Estudos mostram que, no mundo, a cada 3 minutos 1 bebê nasce com fissura labiopalatina. A fissura é uma anomalia craniofacial que afeta bruscamente a anatomia da boca e dificulta atividades simples da rotina, como falar, respirar e se alimentar
A fissura labiopalatina é um defeito congênito comum, resultado da malformação dos lábios e/ou céu da boca (palato) no período gestacional – no Brasil, 1 a cada 650 bebês nascidos são afetados. As causas da condição são desconhecidas, mas especialistas concordam que podem ser multifatoriais e incluir predisposição genética e exposições ambientais. Quando não tratadas, as fissuras labiopalatinas causam sérios problemas físicos e emocionais, o último, resultado do estigma enfrentado pelos pacientes.
Conhecida popularmente e erroneamente por “lábio leporino”, termo pejorativo associado à lebre e que deve cair em desuso, as fissuras labiopalatinas podem ser diagnosticadas durante a gravidez por um ultrassom de rotina ou após o nascimento do bebê. No entanto, certos tipos de fenda palatina só são diagnosticados de maneira tardia. “O exame clínico da mucosa bucal de recém-nascidos é de extrema importância. A fenda palatina submucosa, forma específica de fissura que é recoberta pela mucosa oral e nasal, por exemplo, é mais complexa de diagnosticar.

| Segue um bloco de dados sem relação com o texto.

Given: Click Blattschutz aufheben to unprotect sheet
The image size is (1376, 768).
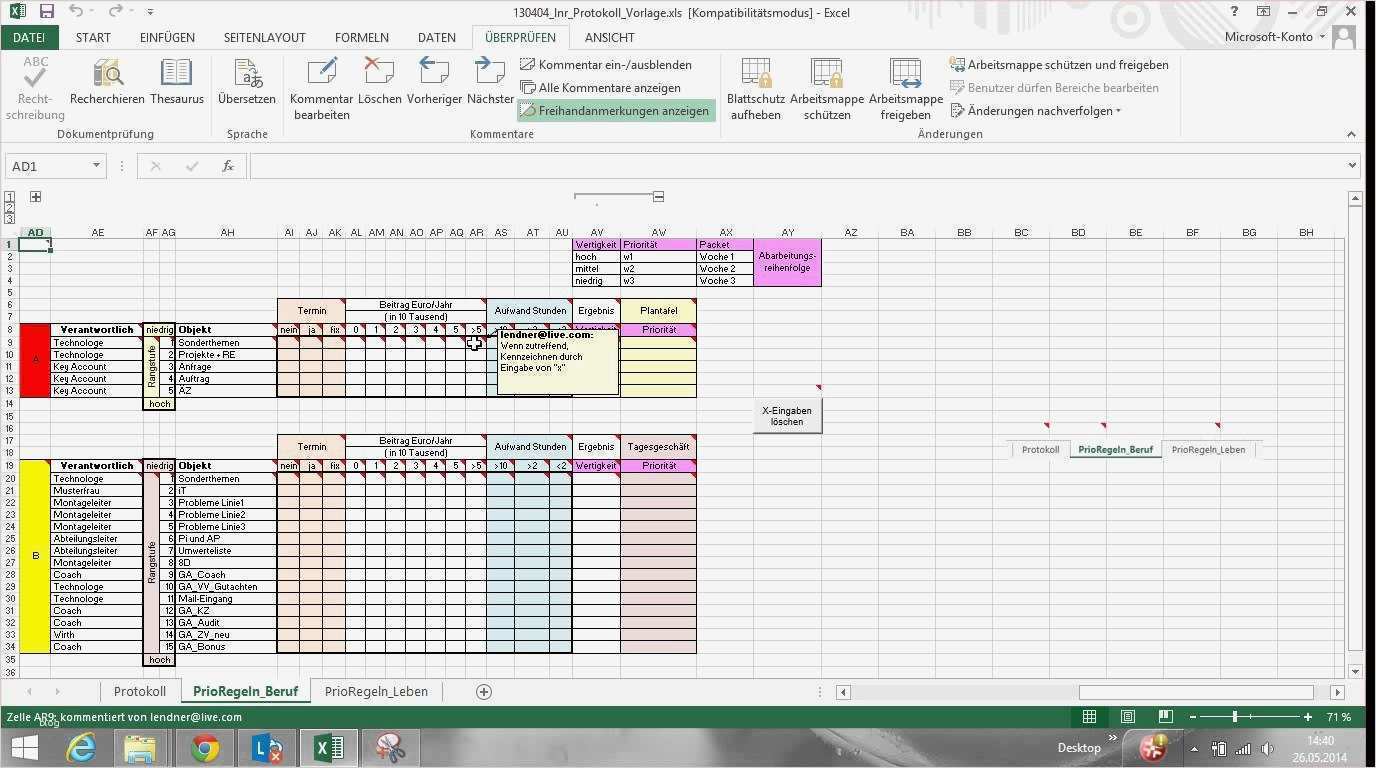Looking at the screenshot, I should (755, 88).
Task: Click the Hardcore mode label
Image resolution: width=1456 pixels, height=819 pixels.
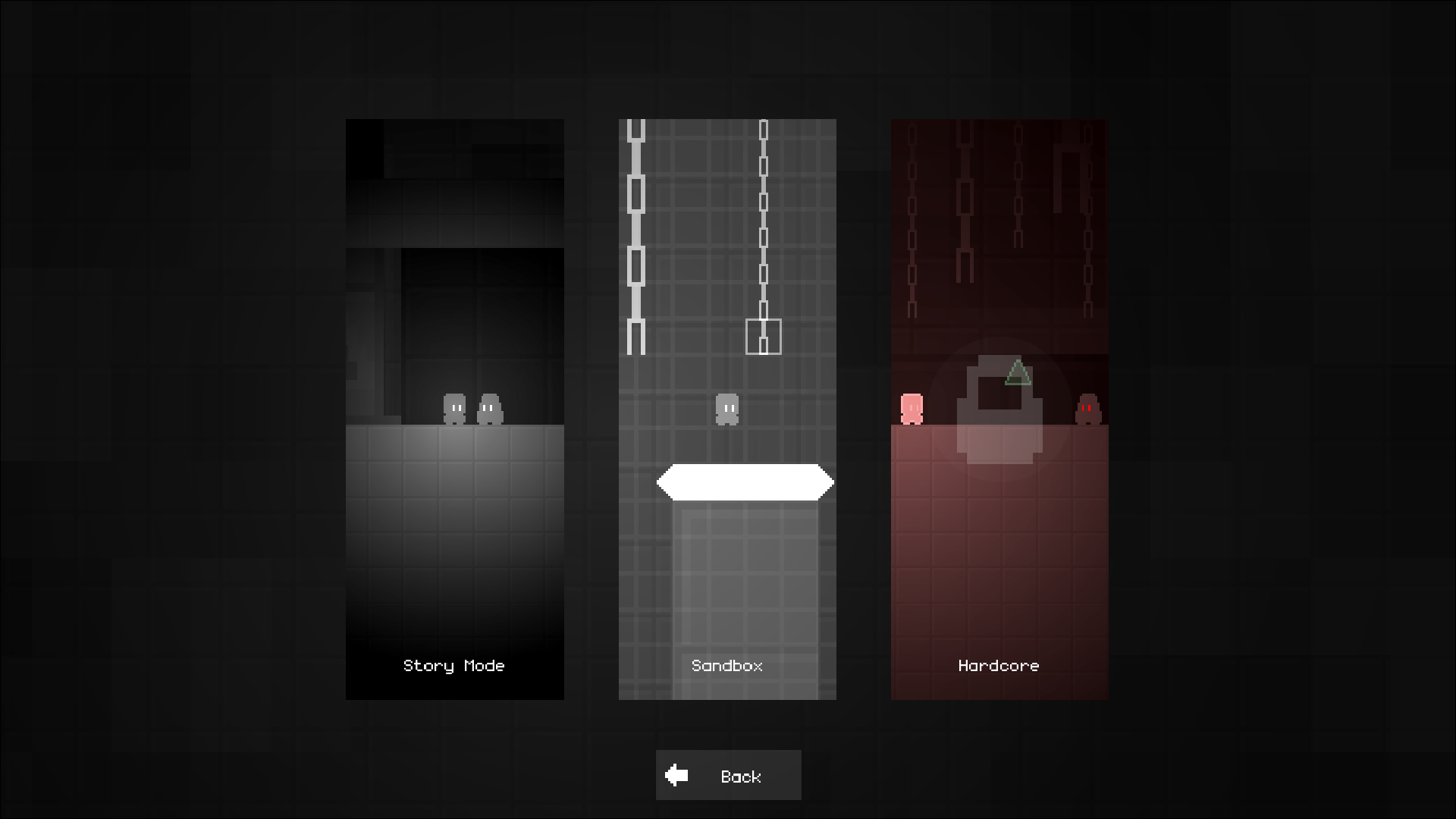Action: pos(999,666)
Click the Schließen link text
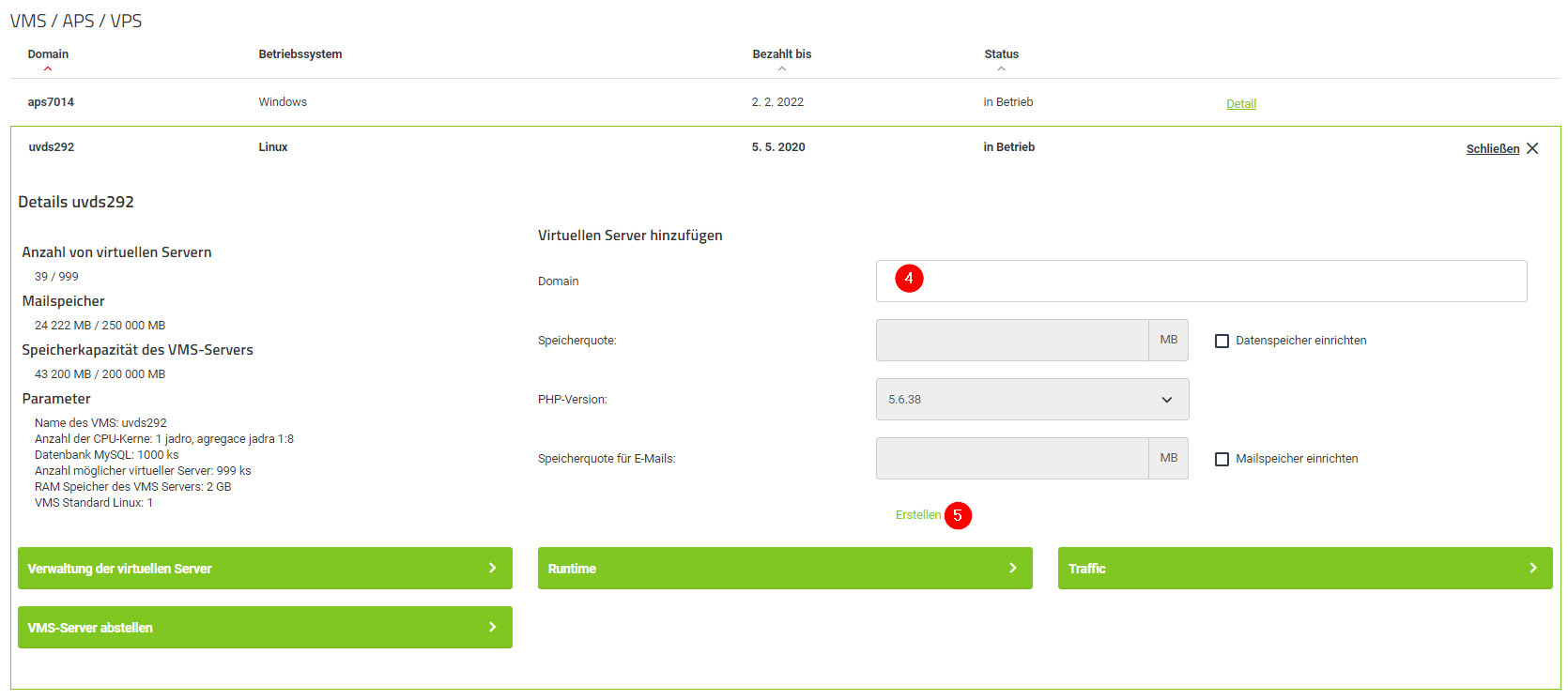The height and width of the screenshot is (700, 1568). (1492, 149)
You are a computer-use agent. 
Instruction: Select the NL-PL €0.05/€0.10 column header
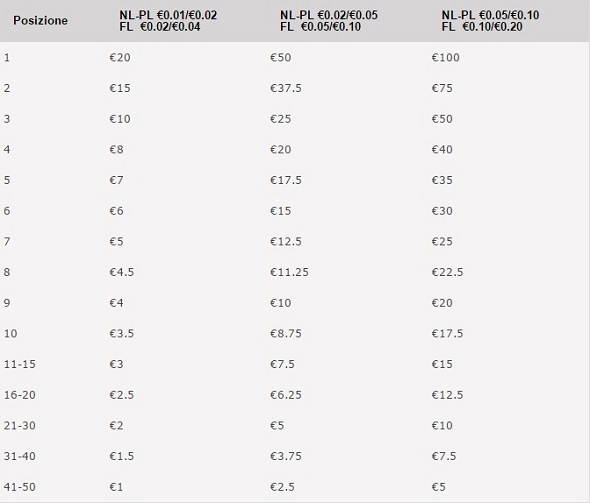[x=490, y=21]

No bebê o diagnóstico deve ser feito por exame físico, olhando-se sob a luz e realizando-se o toque no palato, mas muitas vezes este exame clínico inicial mais minucioso passa desapercebido e somente surge a suspeita quando a criança começa a falar e a voz se mostra “fanhosa”. Para esses casos, é necessário seguimento com avaliação periódica da percepção auditiva, e eventualmente a realização de exame endoscópico,” explica a médica Daniela Tanikawa, cirurgiã plástica e craniofacial, uma das maiores especialistas no assunto, que trabalha no Hospital Municipal Menino Jesus em São Paulo, entidade que conta com o apoio da Smile Train – maior organização do mundo dedicada à causa da fissura labiopalatina.

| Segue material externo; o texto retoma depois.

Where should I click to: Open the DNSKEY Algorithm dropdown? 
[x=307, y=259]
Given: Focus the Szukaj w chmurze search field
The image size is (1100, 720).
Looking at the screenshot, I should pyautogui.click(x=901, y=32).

As fissuras também podem causar problemas dentários, além de infecções recorrentes de ouvido e perda auditiva. “A ausência do acompanhamento profissional adequado pode levar a sequelas irreversíveis, que afetam a deglutição, mastigação, respiração e fonação”, complementa a cirurgiã. Os sintomas físicos impactam também a saúde emocional, causados pelo estigma da fissura — os pacientes sentem-se envergonhados, socialmente excluídos e discriminados. Por muitas vezes, o bullying e o preconceito afetam o acesso ao tratamento, o rendimento escolar de crianças e, posteriormente, sua vida profissional.
“Passei minha vida toda recebendo aqueles olhares que dizem mais que mil palavras. Sofri bastante por não ter a aceitação dos meus colegas e demais crianças. Passei a esconder minhas cicatrizes da boca com maquiagem ainda adolescente. A autoaceitação veio apenas mais tarde, quando entendi que não havia nada de errado comigo. Percebi então que a melhor arma contra o estigma da fissura é a informação acessível e de qualidade”, conta Raíza Bernardo, maquiadora, modelo plus size e idealizadora do projeto Beleza fissurada.
O tratamento multidisciplinar, quando iniciado precocemente, permite que a criança tenha um melhor desenvolvimento e qualidade de vida. A cirurgia de reparação é o primeiro passo, recomendada ainda nos primeiros meses de vida. Além do resultado estético imediato, o reparo cirúrgico pode melhorar a respiração, a audição e o desenvolvimento da fala e da linguagem. Para complementar o tratamento, também é necessário o acompanhamento com diversos profissionais, entre eles fonoaudiólogos, dentistas, ortodontistas, psicoterapeutas e nutricionistas.
“O apoio familiar foi a base de tudo. Minha primeira cirurgia foi realizada aos oito meses de vida — ao todo, foram cinco procedimentos cirúrgicos realizados em paralelo com as consultas com ortodontistas, terapeutas e fonoaudiólogos. Hoje, com 26 anos, sigo em tratamento multidisciplinar e sei que não preciso de maquiagem para esconder quem eu sou. Meu objetivo profissional e de vida é fazer com que a causa seja conhecida, para que mais pessoas tenham acesso ao tratamento multidisciplinar e sejam acolhidas como eu fui. Quero ser a representatividade que tanto desejei ver ainda criança”, finaliza Raíza.